Aim of the task →
Only lines that contain the word "with" are to be returned from the data below.

=== Begin Enclosure ===

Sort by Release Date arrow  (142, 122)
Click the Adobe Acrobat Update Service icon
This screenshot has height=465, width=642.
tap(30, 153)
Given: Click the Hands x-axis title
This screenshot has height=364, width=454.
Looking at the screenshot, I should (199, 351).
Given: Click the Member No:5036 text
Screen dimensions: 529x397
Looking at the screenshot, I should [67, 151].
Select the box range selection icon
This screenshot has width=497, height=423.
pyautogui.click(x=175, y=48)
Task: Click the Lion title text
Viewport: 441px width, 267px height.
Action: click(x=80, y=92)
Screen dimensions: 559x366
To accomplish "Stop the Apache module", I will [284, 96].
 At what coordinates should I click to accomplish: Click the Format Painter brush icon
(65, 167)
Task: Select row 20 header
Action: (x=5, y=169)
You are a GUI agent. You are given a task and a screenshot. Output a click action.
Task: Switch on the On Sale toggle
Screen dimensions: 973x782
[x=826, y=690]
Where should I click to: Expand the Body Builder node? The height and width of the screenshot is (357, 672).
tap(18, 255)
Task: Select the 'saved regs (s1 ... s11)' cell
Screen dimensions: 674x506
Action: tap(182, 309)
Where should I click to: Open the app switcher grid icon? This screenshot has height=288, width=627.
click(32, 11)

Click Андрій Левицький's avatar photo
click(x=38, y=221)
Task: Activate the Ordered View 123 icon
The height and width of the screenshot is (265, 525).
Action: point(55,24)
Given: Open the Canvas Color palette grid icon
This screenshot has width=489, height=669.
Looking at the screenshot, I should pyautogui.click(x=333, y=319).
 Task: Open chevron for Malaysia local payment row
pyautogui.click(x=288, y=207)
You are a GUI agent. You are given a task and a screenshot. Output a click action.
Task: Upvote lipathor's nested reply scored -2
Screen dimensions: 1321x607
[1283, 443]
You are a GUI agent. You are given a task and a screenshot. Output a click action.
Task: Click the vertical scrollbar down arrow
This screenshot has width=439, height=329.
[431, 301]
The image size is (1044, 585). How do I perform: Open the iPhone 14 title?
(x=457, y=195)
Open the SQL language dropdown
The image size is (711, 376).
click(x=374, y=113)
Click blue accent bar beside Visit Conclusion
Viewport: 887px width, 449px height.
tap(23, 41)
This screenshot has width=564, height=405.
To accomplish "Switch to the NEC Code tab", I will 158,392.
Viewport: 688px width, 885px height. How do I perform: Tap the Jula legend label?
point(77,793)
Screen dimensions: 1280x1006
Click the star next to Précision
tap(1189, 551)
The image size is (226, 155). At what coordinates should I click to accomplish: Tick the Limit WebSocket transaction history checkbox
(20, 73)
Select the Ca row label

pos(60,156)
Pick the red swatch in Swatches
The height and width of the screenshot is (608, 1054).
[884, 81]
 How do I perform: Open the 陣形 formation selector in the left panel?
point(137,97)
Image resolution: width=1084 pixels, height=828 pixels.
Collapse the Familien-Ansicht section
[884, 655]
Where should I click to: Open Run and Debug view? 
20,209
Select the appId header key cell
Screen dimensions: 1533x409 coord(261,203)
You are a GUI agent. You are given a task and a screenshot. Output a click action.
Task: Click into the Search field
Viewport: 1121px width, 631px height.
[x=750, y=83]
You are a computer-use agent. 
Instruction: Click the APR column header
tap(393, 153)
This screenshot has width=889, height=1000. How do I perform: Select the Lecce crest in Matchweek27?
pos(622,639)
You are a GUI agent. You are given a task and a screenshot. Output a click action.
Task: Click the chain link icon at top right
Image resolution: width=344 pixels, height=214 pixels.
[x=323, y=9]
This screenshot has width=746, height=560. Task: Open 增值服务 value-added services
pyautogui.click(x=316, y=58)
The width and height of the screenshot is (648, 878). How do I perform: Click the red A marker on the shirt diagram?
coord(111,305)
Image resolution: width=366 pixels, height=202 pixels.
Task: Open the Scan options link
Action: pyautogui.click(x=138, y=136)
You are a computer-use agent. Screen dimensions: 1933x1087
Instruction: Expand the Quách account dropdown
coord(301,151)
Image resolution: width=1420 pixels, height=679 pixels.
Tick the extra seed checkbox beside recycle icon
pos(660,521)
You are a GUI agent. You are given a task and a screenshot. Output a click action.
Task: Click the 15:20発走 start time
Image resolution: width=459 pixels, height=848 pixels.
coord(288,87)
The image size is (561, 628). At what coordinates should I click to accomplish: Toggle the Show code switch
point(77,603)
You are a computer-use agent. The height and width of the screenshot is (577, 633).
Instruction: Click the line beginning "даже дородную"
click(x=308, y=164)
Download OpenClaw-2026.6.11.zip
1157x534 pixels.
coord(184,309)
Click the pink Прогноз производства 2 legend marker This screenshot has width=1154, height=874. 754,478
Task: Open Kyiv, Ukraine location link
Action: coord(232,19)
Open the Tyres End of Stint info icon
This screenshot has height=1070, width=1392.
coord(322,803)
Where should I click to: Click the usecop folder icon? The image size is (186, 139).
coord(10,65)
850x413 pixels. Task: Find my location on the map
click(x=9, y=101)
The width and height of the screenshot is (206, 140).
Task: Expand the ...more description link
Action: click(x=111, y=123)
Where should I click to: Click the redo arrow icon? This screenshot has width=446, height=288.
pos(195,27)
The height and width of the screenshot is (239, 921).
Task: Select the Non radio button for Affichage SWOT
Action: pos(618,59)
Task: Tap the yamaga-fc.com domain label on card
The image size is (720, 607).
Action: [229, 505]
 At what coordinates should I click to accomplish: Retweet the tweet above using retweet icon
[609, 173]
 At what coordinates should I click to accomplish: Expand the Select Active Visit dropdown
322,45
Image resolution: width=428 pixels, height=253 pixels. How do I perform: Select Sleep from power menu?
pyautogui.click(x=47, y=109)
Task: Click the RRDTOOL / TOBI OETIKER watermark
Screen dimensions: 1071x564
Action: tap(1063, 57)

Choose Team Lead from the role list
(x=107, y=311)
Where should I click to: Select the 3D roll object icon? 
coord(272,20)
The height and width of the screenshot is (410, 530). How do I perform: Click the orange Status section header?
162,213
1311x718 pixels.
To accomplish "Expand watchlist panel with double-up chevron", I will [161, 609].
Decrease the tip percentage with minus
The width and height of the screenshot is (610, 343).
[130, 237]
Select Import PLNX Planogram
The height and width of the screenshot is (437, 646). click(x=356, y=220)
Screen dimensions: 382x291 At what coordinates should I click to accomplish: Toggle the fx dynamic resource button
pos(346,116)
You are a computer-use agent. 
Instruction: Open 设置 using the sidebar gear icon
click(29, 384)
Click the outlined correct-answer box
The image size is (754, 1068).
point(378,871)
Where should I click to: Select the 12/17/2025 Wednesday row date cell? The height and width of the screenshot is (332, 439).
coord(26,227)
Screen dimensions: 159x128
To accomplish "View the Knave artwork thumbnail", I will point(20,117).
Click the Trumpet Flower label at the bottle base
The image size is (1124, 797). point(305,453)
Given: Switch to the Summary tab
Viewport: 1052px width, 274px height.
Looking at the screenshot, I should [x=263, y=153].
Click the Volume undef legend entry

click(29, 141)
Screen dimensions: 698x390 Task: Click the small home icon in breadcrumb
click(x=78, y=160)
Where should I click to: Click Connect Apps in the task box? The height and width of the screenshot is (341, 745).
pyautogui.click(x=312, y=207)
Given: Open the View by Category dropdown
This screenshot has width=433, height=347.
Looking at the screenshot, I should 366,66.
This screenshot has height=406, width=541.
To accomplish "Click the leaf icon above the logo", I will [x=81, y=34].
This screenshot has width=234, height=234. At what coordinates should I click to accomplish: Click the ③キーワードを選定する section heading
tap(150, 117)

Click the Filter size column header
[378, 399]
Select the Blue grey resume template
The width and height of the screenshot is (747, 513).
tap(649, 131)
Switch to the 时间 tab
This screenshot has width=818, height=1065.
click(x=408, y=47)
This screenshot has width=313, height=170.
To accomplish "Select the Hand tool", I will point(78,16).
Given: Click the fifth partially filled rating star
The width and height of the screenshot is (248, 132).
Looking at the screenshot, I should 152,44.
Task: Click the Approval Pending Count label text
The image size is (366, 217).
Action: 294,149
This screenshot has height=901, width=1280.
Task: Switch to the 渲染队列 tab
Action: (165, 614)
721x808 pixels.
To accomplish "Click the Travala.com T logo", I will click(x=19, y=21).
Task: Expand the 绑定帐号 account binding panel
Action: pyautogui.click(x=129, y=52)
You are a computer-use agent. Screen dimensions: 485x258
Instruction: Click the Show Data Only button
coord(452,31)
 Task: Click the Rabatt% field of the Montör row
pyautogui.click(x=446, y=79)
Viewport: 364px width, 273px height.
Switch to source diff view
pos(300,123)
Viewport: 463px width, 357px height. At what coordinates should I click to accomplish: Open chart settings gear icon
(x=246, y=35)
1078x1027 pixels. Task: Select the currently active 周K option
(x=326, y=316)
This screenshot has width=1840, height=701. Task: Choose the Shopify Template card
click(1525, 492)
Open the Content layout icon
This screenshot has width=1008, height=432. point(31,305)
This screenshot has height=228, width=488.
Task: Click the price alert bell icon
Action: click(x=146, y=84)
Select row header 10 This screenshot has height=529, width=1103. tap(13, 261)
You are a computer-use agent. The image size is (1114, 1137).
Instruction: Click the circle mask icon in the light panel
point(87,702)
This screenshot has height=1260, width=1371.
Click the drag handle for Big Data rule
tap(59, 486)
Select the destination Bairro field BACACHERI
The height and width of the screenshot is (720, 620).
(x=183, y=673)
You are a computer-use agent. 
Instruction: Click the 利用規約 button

=== End Enclosure ===

Result of the exercise →
To accomplish "Expand watchlist panel with double-up chevron", I will [161, 609].
Decrease the tip percentage with minus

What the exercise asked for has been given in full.